Slight rate moves projected for year

Mar 24th at 20:01
24-03-2021 20:01:24+07:00

Slight rate moves projected for year

Since the outbreak of the pandemic, the State Bank of Vietnam (SBV) has slashed rates three times, in March, May, and October to aid the economy. The refinancing and rediscounting rate are now at a new record low of 4.0 per cent and 2.5 per cent, respectively, while interbank rates and bond yields have experienced a downward trend since June.

Slight rate moves projected for year 
Slight rate moves projected for year, illustration photo

Deposit rates at all terms also dropped to a historical low while lending rates fell at a slower pace. Banking liquidity remained abundant throughout 2020 as credit demand was stagnant due to the pandemic.

That also led to diverted investments from bank deposits to other investment channels such as stocks and real estate.

Entering 2021, interest rates maintained low levels before Lunar New Year and then went slightly higher than the 2020 lows, reflecting stronger inflation expectations.

Vietnam’s February inflation marked the sharpest increase in prices on a monthly basis since September 2012 and short-term deposit rates saw opposite actions right after from banks. Large commercial banks such as Techcombank, VPBank, and ACB have raised their multi-term rates by 0.1-0.2 per cent.

This rate hike has not spread over to the general market yet but signals a warning about the end of the low rates era.

Rising global oil and raw materials prices are contributing to worries about rising inflation ahead, especially under the low base effects. For Vietnam, inflation pressure is existing but not as worrying as in the 2008 or 2011 period, thanks to the SBV’s stable and oriented monetary policies in the last few years.

Together with stable exchange rates and the novel demand shock of the coronavirus pandemic, Vietnam’s consumer price index is expected to increase gradually until the end of the year and still under the target of 4 per cent of the government.

The combination of controlled inflation and firm growth argues for stable SBV policies. Rates, therefore, will not see any significant moves but are still expected to bottom up in the first quarter of 2021.

Besides inflation pressure, deposit rates also react to liquidity conditions and market competitiveness.
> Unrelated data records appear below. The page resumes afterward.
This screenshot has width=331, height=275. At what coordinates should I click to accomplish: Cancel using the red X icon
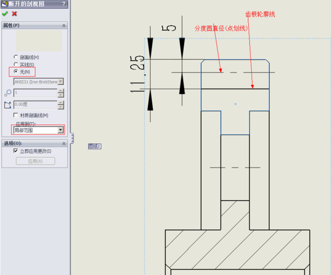click(14, 14)
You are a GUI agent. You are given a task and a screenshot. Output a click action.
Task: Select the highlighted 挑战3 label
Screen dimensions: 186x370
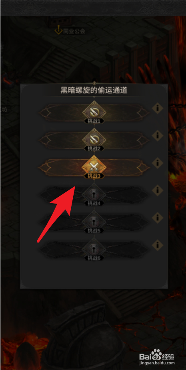pos(94,176)
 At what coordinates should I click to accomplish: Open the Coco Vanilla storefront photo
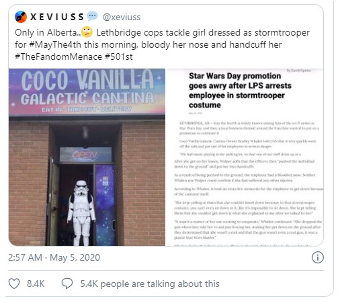87,157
Deposit rates will face challenges to maintain low values such as limited unsterilised liquidity tools of foreign exchange purchases, the expected rising credit demand, and the prudential measures to reduce short-term funding at banks effective from October.

The increase in deposit rates will not necessarily translate into an increase in lending rates, but put pressure on the possibility of banks to sacrifice their net profit margins to lower lending rates. Thus, we expect lending rates to move sideways through the year.

In the investment perspective, the global rates hike will signal outflows in the stock market from foreign investors like in the 2018-2019 period.

The biggest risk in the market now is the rising bond yield that could put pressure on the Fed’s decisions. Reflation trade in the US has created bond market sell-offs from the beginning of the year.

US Treasury bond yields have risen rapidly to over 1.7 per cent from the previous low of 0.5 per cent in 2020. Rising US bond yields are theoretically bad for emerging markets, and exchange traded funds tracking shows an outflow of $68 million from Vietnam from the beginning of the year.

Further rising yields in US bond market will prompt investors to move investments to the bond markets.

On the other hand, domestic rate hikes will render bank deposits more profitable and therefore put pressure on the stock market’s new inflows.

In 2021, we only expect a slight move of deposit rates until the year’s end, thus it is not attractive enough to lure investors from other profitable channels such as stocks and real estate.